Please write out all of the entries exactly as they appear.
INPUT FOR THIS TASK section start
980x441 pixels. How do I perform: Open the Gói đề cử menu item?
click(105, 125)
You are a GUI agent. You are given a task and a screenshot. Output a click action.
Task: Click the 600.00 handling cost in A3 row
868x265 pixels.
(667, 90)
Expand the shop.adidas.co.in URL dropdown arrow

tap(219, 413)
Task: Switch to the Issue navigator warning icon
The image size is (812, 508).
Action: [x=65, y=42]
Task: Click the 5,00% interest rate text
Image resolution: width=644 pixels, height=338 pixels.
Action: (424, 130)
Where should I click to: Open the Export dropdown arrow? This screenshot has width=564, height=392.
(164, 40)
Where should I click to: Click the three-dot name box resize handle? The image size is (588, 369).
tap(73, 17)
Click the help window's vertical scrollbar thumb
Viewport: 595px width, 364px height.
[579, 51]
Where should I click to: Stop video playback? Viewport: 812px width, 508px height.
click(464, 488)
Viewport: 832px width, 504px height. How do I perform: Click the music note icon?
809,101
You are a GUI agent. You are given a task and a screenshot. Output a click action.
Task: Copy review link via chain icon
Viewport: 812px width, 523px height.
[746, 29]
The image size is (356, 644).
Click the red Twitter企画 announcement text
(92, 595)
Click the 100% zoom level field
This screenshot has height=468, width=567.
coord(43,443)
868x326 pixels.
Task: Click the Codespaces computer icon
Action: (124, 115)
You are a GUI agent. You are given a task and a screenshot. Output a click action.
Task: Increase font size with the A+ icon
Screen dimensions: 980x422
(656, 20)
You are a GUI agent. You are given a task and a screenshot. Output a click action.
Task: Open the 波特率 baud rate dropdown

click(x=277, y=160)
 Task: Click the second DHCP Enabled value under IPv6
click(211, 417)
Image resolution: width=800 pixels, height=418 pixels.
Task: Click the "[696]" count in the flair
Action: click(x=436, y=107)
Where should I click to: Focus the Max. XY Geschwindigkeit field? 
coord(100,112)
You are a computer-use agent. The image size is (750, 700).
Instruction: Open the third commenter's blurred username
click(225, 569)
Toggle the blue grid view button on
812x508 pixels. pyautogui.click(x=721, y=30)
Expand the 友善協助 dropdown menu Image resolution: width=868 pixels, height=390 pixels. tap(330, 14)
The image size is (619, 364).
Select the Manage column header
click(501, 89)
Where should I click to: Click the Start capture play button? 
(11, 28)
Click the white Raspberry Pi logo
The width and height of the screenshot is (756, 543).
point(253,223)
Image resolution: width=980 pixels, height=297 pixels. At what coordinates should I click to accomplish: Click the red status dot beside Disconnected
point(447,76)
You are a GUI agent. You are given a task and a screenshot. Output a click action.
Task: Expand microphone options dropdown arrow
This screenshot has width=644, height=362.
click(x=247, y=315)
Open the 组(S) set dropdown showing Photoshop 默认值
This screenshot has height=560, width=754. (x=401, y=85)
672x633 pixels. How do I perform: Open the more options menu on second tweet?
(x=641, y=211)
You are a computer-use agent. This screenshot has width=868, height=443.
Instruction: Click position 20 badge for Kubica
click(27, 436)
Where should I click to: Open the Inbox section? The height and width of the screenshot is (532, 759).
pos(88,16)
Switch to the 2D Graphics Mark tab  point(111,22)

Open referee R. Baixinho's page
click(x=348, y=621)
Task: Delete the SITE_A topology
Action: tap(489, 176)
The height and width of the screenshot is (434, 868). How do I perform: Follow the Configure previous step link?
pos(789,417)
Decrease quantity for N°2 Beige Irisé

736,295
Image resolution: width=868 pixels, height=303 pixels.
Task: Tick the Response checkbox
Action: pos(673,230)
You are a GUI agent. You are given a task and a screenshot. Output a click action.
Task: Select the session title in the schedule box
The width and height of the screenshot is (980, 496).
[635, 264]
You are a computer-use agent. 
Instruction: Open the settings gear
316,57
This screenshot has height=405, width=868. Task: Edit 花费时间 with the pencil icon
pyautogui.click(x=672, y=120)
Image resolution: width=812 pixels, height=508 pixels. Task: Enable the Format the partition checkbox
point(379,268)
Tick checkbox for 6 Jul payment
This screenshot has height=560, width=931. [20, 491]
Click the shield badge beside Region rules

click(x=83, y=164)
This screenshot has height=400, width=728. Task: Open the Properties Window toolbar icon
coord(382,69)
INPUT FOR THIS TASK section end
:: REPLY ::
980x441 pixels. How do I perform: Open the Gói đề cử menu item?
click(105, 125)
You are a GUI agent. You are given a task and a screenshot. Output a click action.
Task: Click the 600.00 handling cost in A3 row
868x265 pixels.
(667, 90)
Expand the shop.adidas.co.in URL dropdown arrow

tap(219, 413)
Task: Switch to the Issue navigator warning icon
The image size is (812, 508).
Action: [x=65, y=42]
Task: Click the 5,00% interest rate text
Image resolution: width=644 pixels, height=338 pixels.
Action: (424, 130)
Where should I click to: Open the Export dropdown arrow? This screenshot has width=564, height=392.
(164, 40)
Where should I click to: Click the three-dot name box resize handle? The image size is (588, 369).
tap(73, 17)
Click the help window's vertical scrollbar thumb
Viewport: 595px width, 364px height.
[579, 51]
Where should I click to: Stop video playback? Viewport: 812px width, 508px height.
click(464, 488)
Viewport: 832px width, 504px height. How do I perform: Click the music note icon?
809,101
You are a GUI agent. You are given a task and a screenshot. Output a click action.
Task: Copy review link via chain icon
Viewport: 812px width, 523px height.
[746, 29]
The image size is (356, 644).
Click the red Twitter企画 announcement text
(92, 595)
Click the 100% zoom level field
This screenshot has height=468, width=567.
coord(43,443)
868x326 pixels.
Task: Click the Codespaces computer icon
Action: (124, 115)
You are a GUI agent. You are given a task and a screenshot. Output a click action.
Task: Increase font size with the A+ icon
Screen dimensions: 980x422
(656, 20)
You are a GUI agent. You are given a task and a screenshot. Output a click action.
Task: Open the 波特率 baud rate dropdown

click(x=277, y=160)
 Task: Click the second DHCP Enabled value under IPv6
click(211, 417)
Image resolution: width=800 pixels, height=418 pixels.
Task: Click the "[696]" count in the flair
Action: click(x=436, y=107)
Where should I click to: Focus the Max. XY Geschwindigkeit field? 
coord(100,112)
You are a computer-use agent. The image size is (750, 700).
Instruction: Open the third commenter's blurred username
click(225, 569)
Toggle the blue grid view button on
812x508 pixels. pyautogui.click(x=721, y=30)
Expand the 友善協助 dropdown menu Image resolution: width=868 pixels, height=390 pixels. tap(330, 14)
The image size is (619, 364).
Select the Manage column header
click(501, 89)
Where should I click to: Click the Start capture play button? 
(11, 28)
Click the white Raspberry Pi logo
The width and height of the screenshot is (756, 543).
point(253,223)
Image resolution: width=980 pixels, height=297 pixels. At what coordinates should I click to accomplish: Click the red status dot beside Disconnected
point(447,76)
You are a GUI agent. You are given a task and a screenshot. Output a click action.
Task: Expand microphone options dropdown arrow
This screenshot has width=644, height=362.
click(x=247, y=315)
Open the 组(S) set dropdown showing Photoshop 默认值
This screenshot has height=560, width=754. (x=401, y=85)
672x633 pixels. How do I perform: Open the more options menu on second tweet?
(x=641, y=211)
You are a computer-use agent. This screenshot has width=868, height=443.
Instruction: Click position 20 badge for Kubica
click(27, 436)
Where should I click to: Open the Inbox section? The height and width of the screenshot is (532, 759).
pos(88,16)
Switch to the 2D Graphics Mark tab  point(111,22)

Open referee R. Baixinho's page
click(x=348, y=621)
Task: Delete the SITE_A topology
Action: tap(489, 176)
The height and width of the screenshot is (434, 868). How do I perform: Follow the Configure previous step link?
pos(789,417)
Decrease quantity for N°2 Beige Irisé

736,295
Image resolution: width=868 pixels, height=303 pixels.
Task: Tick the Response checkbox
Action: pos(673,230)
You are a GUI agent. You are given a task and a screenshot. Output a click action.
Task: Select the session title in the schedule box
The width and height of the screenshot is (980, 496).
[635, 264]
You are a computer-use agent. 
Instruction: Open the settings gear
316,57
This screenshot has height=405, width=868. Task: Edit 花费时间 with the pencil icon
pyautogui.click(x=672, y=120)
Image resolution: width=812 pixels, height=508 pixels. Task: Enable the Format the partition checkbox
point(379,268)
Tick checkbox for 6 Jul payment
This screenshot has height=560, width=931. [20, 491]
Click the shield badge beside Region rules

click(x=83, y=164)
This screenshot has height=400, width=728. Task: Open the Properties Window toolbar icon
coord(382,69)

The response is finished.